De acordo com o estudo, caso sejam suprimidas as queimadas para a colheita da cana, passando a ser feita mecanicamente, a redução das emissões pode chegar a 82% em relação a gasolina e, 78% em relação ao diesel. Os pesquisadores se basearam em informações do Painel de Mudanças Climáticas da ONU e medições feitas em campo.
Sobre o aumento de emissões de poluentes com a expansão da cultura da cana, a pesquisa aponta que as emissões evitadas com o uso de etanol em substituição à gasolina são superiores ao possível aumento de emissões com o avanço do plantio. CCada Cada hectare de cana-de-açúcar produz 4420 kg de CO² e substitui 4500 litros de gasolina, cuja combustão emite 16 toneladas de CO² por ano para a atmosfera.

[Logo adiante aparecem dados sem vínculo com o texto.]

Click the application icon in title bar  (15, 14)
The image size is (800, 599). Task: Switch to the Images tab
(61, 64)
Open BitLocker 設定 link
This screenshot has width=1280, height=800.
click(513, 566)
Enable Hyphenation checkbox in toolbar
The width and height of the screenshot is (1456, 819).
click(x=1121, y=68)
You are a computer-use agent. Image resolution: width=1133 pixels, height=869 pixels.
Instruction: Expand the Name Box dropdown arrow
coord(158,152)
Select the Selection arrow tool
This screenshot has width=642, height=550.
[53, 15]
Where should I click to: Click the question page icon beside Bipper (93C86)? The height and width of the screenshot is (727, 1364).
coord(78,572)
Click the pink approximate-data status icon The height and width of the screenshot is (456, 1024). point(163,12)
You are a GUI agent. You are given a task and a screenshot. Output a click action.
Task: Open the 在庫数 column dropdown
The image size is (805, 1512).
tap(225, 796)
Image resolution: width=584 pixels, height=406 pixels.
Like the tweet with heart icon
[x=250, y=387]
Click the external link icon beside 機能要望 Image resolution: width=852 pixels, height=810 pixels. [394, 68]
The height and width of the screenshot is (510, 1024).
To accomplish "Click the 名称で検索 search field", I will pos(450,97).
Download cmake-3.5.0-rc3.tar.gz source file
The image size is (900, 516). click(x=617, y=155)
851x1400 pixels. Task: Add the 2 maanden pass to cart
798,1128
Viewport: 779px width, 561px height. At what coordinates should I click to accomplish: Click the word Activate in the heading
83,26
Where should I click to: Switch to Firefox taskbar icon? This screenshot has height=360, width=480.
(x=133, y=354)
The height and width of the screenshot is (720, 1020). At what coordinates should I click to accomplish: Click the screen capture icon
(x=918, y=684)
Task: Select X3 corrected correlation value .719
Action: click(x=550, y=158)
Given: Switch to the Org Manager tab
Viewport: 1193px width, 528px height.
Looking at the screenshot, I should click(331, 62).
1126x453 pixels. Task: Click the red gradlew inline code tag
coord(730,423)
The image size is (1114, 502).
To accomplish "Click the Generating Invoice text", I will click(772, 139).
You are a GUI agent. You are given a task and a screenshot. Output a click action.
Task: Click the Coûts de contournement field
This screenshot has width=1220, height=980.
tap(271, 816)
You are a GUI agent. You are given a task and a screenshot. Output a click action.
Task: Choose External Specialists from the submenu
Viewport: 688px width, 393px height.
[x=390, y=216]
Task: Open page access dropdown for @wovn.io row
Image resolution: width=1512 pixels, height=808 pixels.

Em relação a utilização de fertilizantes, para cada quilo de nitrogênio são emitidos em sua síntese 4,50 quilos de CO² para a atmosfera. O Brasil, no entanto, se comparado a outros países, utiliza menos adubo nitrogenado na cana, por conta da capacidade da cultura de fixar o nitrogênio do ar através da ação de bactérias que vivem no solo e no interior da planta.